Publicado el día 23 de agosto de 2019

Holmes y Watson, de acampada

   Sherlock Holmes y Watson se han ido de acampada. En plena noche, H. se despierta y le da un codazo a W. -W, le dice, mire el cielo y dígame qué ve. -Veo millones de estrellas. ¿Y qué conclusiones saca? W. se detiene a pensar: -Bueno, astronómicamente, veo que hay millones de galaxias y, potencialmente, miles de millones de planetas. Astrológicamente, observo que Saturno está en Leo. Por la hora, deduzco que son aproximadamente las tres y cuarto. Meteorológicamente, sospecho que mañana hará un día espléndido. Teológicamente, contemplo la grandeza de Dios y nuestra pequeñez y sinsentido. Esto… ¿y usted qué ve? -Watson, estúpido, ¡que alguien nos ha robado la tienda!
    Pues así están las cosas, bajo la ¿tienda de campaña? Holmes y Watson, metidos cada uno en sus procesos lógicos. La polémica que suscita esta clásica historieta está relacionada con la lógica, inductiva o deductiva, para llegar con el raciocinio desde el pensamiento a la realidad, por la idea que expresa el principio filosófico que, en castellano, viene a decir que porque un cosa o un acontecimiento venga siempre detrás de otro, no por eso se puede deducir que el primero es causa del segundo. El ejemplo de todos los manuales, por entender que es sencillo para todos, es el del trueno y el relámpago. El que siempre venga detrás no significa que el uno es causa del otro. Cuando nuestros sentidos (los cinco clásicos y otros muchos que los sicólogos han venido detectando y calificando como tales) nos muestran una parcela de la realidad, la pregunta, véase Holmes, es cómo ha llegado hasta aquí.
    Esta simple reflexión viene a cuento en esta época porque cada día aparecen más y más publicaciones y trabajos científicos acerca de las posibilidades que el mismo hombre ha creado en su propósito de manejo de lo real. Es lo referente a la Inteligencia artificial (IA). ¿Piensan en verdad los ordenadores, serían capaces de ejercer el proceso mental que lleva a asegurar que unos desaprensivos han robado la tienda de campaña? Entonces ¿son creativos? ¿Lo serán, por ejemplo, conduciendo un coche ante un impedimento imprevisto? Menuda pregunta mas, sobre todo, menuda respuesta. Pero, puesto que, como asegura Martin Rees, astrónomo real del R. U., toda predicción se puede convertir en una apuesta, cabe preguntarse: pero, bueno, ¿en verdad le han robado la tienda de campaña a los amigos Holmes y Watson? ¿Qué nos apostamos?

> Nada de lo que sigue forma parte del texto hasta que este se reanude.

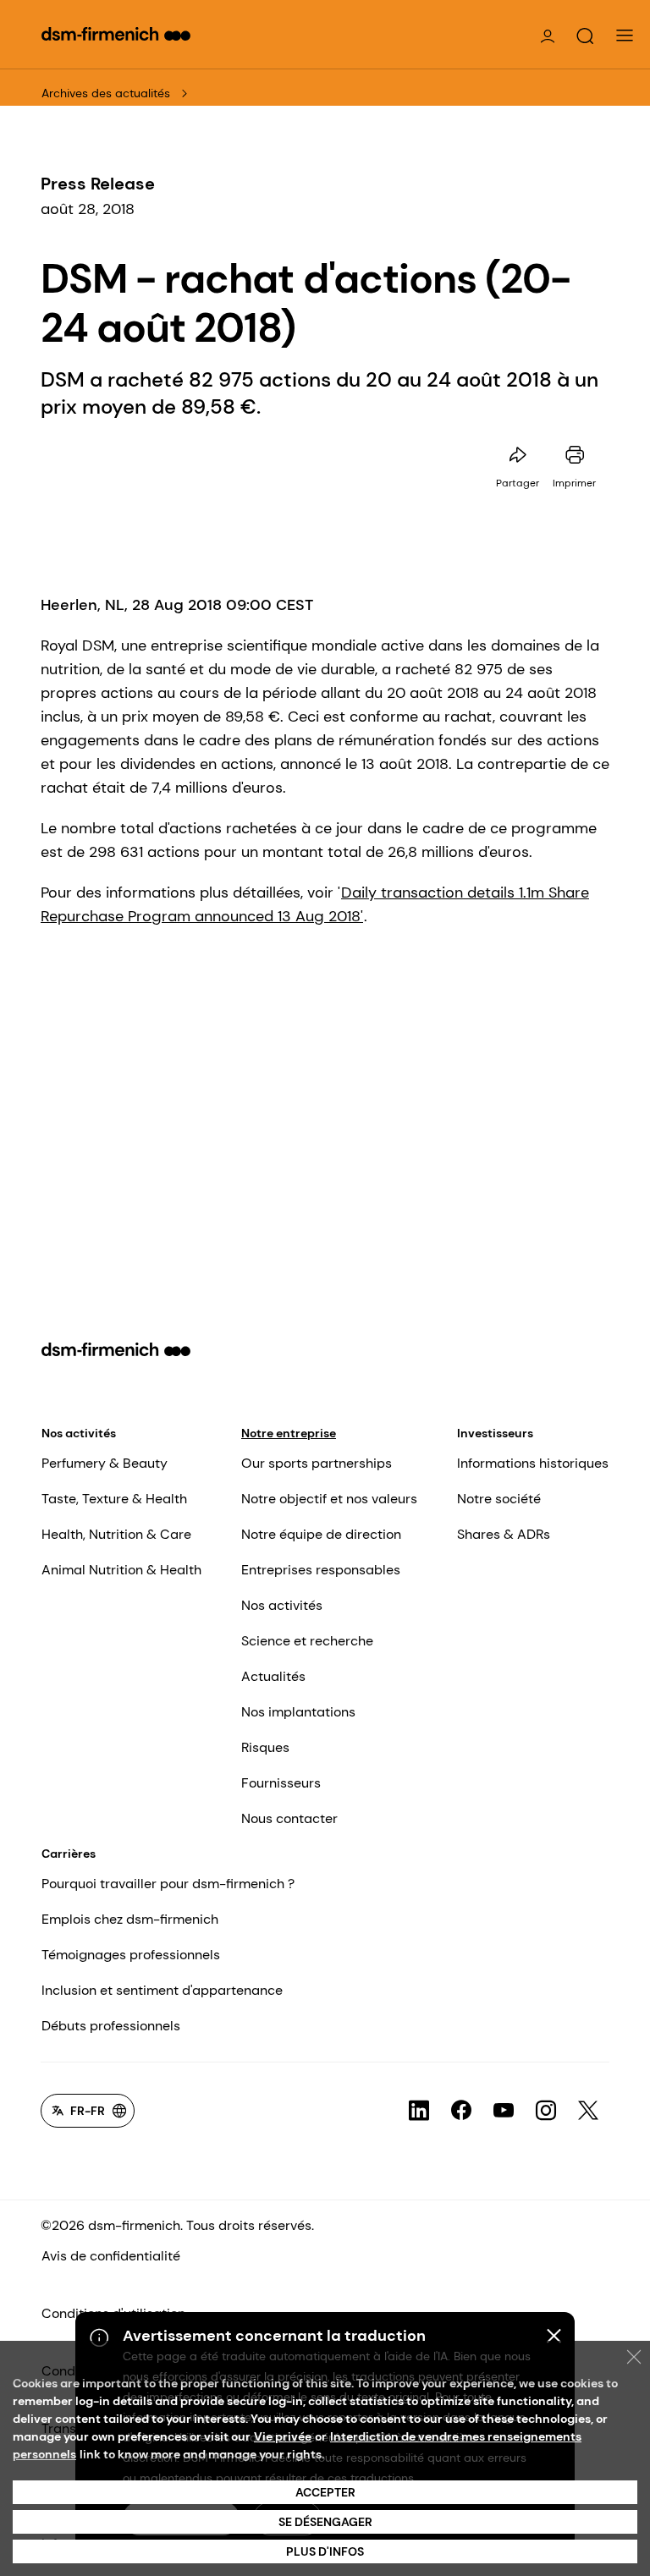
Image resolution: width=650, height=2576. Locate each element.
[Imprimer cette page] (574, 455)
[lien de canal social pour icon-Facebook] (461, 2111)
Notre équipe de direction (321, 1534)
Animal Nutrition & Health (121, 1570)
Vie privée (282, 2436)
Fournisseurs (281, 1783)
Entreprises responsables (320, 1570)
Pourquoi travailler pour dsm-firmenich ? (168, 1883)
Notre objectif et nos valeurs (329, 1499)
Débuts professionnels (110, 2026)
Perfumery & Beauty (104, 1463)
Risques (265, 1747)
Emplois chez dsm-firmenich (129, 1919)
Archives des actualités (105, 93)
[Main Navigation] (624, 35)
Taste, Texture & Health (114, 1499)
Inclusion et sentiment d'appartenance (162, 1990)
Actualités (273, 1676)
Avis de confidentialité (110, 2256)
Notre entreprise (288, 1433)
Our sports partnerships (316, 1463)
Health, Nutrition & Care (116, 1534)
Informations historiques (533, 1463)
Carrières (68, 1853)
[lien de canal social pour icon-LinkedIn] (419, 2111)
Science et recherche (307, 1641)
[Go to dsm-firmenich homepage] (116, 34)
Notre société (499, 1499)
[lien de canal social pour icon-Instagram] (546, 2111)
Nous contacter (289, 1818)
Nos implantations (298, 1712)
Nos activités (78, 1433)
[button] (585, 36)
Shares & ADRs (503, 1534)
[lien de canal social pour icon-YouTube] (503, 2111)
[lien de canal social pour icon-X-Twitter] (588, 2111)
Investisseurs (495, 1433)
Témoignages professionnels (130, 1955)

Publicado el día 16 de agosto de 2019

Si convencer a los demás

   Hablando de cómo cada persona percibe la vida y el mundo a su manera sin que sus puntos de vista coincidan con la visión de los demás, nos damos cuenta de que incluso también hay diferencias en la forma de reaccionar ante las opiniones de los demás que no coinciden con las nuestras.
    Así, hay una primera posición en la que están quienes intentan aplastar al otro, lo que Savater llama la ética del combate, que consiste en crear artificialmente una sociedad dual, en la que el objetivo acabe siendo que una concepción del mundo destruya a la otra y únicamente quede una sola verdad. Esto es lo que se llama técnicamente fundamentalismo, una actitud que los sicólogos suelen atribuir a la propia inseguridad del sujeto que la adopta. Se supone en este caso que la verdad sólo tiene una cara y se trata de la necesidad de salvar como sea, incluso en contra de su opinión, a quien ha caído en las redes malignas. Mucho has tardado, le reprocha el jefe a un boy scout, que, tratando de hacer la buena acción del día, intenta ayudar a un ciego a cruzar la calle; es que no quería, responde el chaval. Una segunda opción es querer cambiar el pensamiento de los demás con argumentos y estrategias de persuasión. Aquí el trabajo es sobre todo dialéctico y muchas las formas de recorrer el camino: desde acciones para motivar el corazón y los sentimientos hasta el uso de largas y prolijas argumentaciones racionales. Una tercera actitud ante los que piensan de manera diferente a nosotros es lo que se llama el pensamiento compartido, es decir, se trata en este caso de encontrar puntos comunes entre todos los interlocutores para forjar un espacio que defender juntos. El filósofo Emilio Lledó asegura que es la forma en que los griegos en la plenitud de su cultura desarrollaban sus teorías: un pensamiento antidogmático, donde, desde el convencimiento de que no hay una única verdad, se construyen desde el principio respuestas sobre la vida y la muerte, la justicia o la belleza. Y contribuye verdaderamente a construir una visión del mundo creativa y salvadora para todos.
    Pero también hay gente que en absoluto desea sacar a nadie de sus convicciones, gente que o bien entiende y acepta de verdad de que cada uno es libre de pensar lo que considere razonable y cree que ese derecho es inviolable; o bien desconfía de la utilidad del esfuerzo en convencer a nadie, que piensa que es totalmente inútil.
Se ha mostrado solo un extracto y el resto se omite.